This chapter describes model snapshots, as implemented in Oracle Real-Time Decisions (Oracle RTD), Version 2.2.1. It contains the following topics:
Section 3.5, "Populating and Clearing the Model Snapshot Tables"
Section 3.6, "Creating Reports from the Model Snapshot Data"
In Oracle RTD Version 2.2.1, you can copy the results of Oracle RTD's learning process to database tables. These results include counts of events, predictiveness values, and correlations. From these tables, you can generate reports using simple SQL commands. This feature is known as Model Snapshots.
Each Inline Service is associated with a Study name, and each Inline Service may have one or more Models. The learning process data applies to each Model in a Study. Using the Model Snapshot feature, you dump all the Model results for a Study to the database.
Note: Strictly speaking, the correct term for the data saved is study snapshot rather than model snapshot. However, for simplicity, the two terms are used interchangeably in this section. |
Overview of Setting Up and Using Model Snapshots
There are four main stages in the process of setting up and using model snapshots, as follows:
Configuring the model snapshot tables.
Running one or more applications which add Oracle RTD learning data to their associated models.
This stage does not explicitly use the model snapshot tables, but it supplies the data to be used in the following stage.
Populating the model snapshot tables from the learned data, and clearing the tables as required.
Creating reports from the model snapshot tables.
Two new system parameters related to model snapshots have been added in Oracle RTD Version 2.2.1. For more information, see Section 3.8, "Tuning the Model Snapshot Process."
Figure 3-1 shows the model snapshot tables, their columns, and the inter-table relationships, as represented by the connector lines.
Each connector represents a one-to-many relationship, from the table at the top end of the connector to the table at the lower end. In the reverse direction, the relationship from the lower table to the top table is one-to-one.
For example, the relationship from RTDStudy to RTDApp is one-to-many. From RTDApp to RTDStudy, the relationship is one-to-one. This corresponds to the real-world situation that each Study can have one or more Applications, and each Application must have one Study only. For production work, Oracle recommends that you use only one Application per Study.
Note: In this section, the term Application is synonymous with the term Inline Service.

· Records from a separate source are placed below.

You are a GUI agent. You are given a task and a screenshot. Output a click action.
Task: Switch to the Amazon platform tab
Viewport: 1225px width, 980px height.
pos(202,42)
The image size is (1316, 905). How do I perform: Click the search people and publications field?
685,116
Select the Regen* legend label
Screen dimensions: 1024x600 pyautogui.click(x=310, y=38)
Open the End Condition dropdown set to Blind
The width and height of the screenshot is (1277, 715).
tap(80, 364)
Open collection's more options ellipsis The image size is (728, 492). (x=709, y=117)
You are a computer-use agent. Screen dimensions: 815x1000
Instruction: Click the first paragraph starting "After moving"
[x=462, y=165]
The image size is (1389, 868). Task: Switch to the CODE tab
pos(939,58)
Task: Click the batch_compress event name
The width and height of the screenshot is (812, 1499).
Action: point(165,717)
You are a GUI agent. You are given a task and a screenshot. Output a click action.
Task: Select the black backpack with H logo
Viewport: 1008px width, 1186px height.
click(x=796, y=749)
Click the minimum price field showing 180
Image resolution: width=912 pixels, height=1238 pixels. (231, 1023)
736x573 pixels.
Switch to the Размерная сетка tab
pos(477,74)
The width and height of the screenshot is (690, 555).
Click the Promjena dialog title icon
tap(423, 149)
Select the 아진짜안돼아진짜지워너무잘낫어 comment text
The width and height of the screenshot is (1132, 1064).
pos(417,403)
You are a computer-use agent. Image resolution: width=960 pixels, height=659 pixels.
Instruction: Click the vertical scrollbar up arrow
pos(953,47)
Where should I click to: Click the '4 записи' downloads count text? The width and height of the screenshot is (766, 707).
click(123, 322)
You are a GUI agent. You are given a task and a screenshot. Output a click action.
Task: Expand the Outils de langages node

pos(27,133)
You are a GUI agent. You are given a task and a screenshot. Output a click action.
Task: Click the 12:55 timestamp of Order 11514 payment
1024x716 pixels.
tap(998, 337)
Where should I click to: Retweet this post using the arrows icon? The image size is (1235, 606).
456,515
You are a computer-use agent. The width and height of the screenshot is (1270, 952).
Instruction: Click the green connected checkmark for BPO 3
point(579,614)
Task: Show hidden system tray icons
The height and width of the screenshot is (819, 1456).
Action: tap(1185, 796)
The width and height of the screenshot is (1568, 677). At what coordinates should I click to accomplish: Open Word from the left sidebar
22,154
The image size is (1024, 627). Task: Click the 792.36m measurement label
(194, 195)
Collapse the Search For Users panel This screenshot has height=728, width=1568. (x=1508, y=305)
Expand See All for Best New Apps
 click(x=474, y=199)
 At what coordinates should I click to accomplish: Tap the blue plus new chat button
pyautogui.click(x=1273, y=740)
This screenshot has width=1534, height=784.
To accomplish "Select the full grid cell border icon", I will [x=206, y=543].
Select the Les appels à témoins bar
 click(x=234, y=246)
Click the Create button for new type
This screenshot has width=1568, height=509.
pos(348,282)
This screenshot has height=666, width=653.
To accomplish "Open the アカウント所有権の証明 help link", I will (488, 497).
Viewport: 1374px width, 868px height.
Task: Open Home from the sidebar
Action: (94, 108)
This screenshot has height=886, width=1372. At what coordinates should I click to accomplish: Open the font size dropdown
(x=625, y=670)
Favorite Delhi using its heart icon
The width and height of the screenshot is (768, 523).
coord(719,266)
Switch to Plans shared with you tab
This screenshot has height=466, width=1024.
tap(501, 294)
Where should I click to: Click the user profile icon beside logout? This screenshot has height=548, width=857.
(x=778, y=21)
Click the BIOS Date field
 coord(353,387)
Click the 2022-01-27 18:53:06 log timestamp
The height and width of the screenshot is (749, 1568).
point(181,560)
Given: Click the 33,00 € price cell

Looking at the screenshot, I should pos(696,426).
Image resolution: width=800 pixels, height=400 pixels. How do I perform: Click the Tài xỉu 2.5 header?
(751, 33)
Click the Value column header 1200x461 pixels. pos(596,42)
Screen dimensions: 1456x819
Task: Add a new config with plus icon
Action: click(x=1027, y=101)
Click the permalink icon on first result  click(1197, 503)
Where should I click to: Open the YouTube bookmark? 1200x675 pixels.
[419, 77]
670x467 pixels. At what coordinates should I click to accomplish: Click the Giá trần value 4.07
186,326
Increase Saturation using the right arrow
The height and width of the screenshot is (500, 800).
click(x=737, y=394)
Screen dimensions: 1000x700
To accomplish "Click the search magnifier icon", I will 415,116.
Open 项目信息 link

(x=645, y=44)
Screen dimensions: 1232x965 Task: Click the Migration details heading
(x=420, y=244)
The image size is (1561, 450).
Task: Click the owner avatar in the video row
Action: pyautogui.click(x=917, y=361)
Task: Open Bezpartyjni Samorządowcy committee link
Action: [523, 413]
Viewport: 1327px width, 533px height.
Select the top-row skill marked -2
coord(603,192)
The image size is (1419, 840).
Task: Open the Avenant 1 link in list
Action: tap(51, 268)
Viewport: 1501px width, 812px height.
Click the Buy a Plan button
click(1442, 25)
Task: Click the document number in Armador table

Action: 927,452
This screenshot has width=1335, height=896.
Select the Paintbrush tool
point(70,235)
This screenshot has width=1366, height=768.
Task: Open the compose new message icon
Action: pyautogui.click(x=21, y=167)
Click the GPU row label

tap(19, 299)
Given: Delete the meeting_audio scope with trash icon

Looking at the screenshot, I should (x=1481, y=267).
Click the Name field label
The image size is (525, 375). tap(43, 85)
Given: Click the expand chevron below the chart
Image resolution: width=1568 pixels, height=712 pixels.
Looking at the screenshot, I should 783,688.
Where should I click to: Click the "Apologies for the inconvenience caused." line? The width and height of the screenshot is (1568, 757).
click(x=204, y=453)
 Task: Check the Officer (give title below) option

For example, the table RTDApp stores information about Oracle RTD Applications, which are also known as Inline Services. |
The one-to-many relationships between the elements represented by the tables are as follows (each one-to-many relationship implies the corresponding one-to-one relationship in the reverse direction):
Each Study can have one or more Applications, and one or more Models.
Each Application can have one or more Choice Groups, and one or more Choices.
Each Choice Group can have one or more Choices.
Each Choice, Event, and Model can have one or more Model Instances.
There are also three many-to-many relationships between Model Instances and Attributes, namely Partition, Predictiveness, and Correlation.
The table and column names appear in the following list.
RTDApp
Column | Description |
---|---|
id | Primary key. |
study_id | Foreign key to RTDStudy. |
name | Application name. |
RTDAttribute
Column | Description |
---|---|
id | Primary key. |
name | Attribute name. |
path | Delimited attribute names showing how this attribute was reached from the root of the session. |
RTDChoice
Column | Description |
---|---|
id | Primary key. |
app_id | Foreign key to RTDApp. |
internal_name | Internal name for Choice. |
display_name | Name displayed for Choice. |
choicegroup_id | Foreign key to RTDChoiceGroup. |
RTDChoiceGroup
Column | Description |
---|---|
id | Primary key. |
app_id | Foreign key to RTDApp. |
internal_name | Internal name for Choice Group. |
display_name | Name displayed for Choice Group. |
RTDCorrelation
Column | Description |
---|---|
model_instance_id | Foreign key to RTDModelInstance. |
attribute_id | Foreign key to RTDAttribute. |
count_output_input | Count of those in the population where the value of this output attribute was found given the input. |
correlation | Value between -1 and 1. A positive correlation indicates the degree to which the input attribute's value is associated with the value of the output. A negative correlation indicates a negative association. |
count_input | Count of those in the population where this value of this input attribute was found. |
value | Value for the input attribute. |
RTDEvent
Column | Description |
---|---|
id | Primary key. |
name | Event name. |
RTDModel
Column | Description |
---|---|
id | Primary key. |
name | Model name. |
study_id | Foreign key to RTDStudy. |
RTDModelInstance
Column | Description |
---|---|
id | Primary key. |
state | Model state.
Values can be: c: Completed.The model is completed, such as for previous time windows, and is no longer subject to change. It will not be rewritten unless you perform a total dump, or delete the dumps and then perform an incremental dump. d: Combined. The model is for the current and previous time window. s: Split. The model is for the current time window. w: Written. The model is currently being written. Results may be inconsistent. |
model_id | Foreign key to RTDModel. |
choice_id | Foreign key to RTDChoice. |
event_id | Foreign key to RTDEvent. |
count_total | Total number of base events. |
count_positive | Size of the subset of the population where this non-base event was recorded. |
time_window_start | Start of time window. |
time_window_end | End of time window. |
quality | Quality of the model, value vary from 0 to 1. Higher values are better, 0 means nothing was learned. |
RTDPartition
Column | Description |
---|---|
model_instance_id | Foreign key to RTDModelInstance. |
attribute_id | Foreign key to RTDAttribute. |
value | Attribute value for the partition. |
RTDPredictiveness
Column | Description |
---|---|
model_instance_id | Foreign key to RTDModelInstance. |
attribute_id | Foreign key to RTDAttribute. |
predictiveness | Explanatory score of an input attribute for a particular model instance. Values vary from 0 to 1, higher values are better. |
RTDStudy
Column | Description |
---|---|
id | Primary key. |
name | Study name. |
The main objectives of this stage are to create the model snapshot tables, and to register them with the application server and the JMX MBeans.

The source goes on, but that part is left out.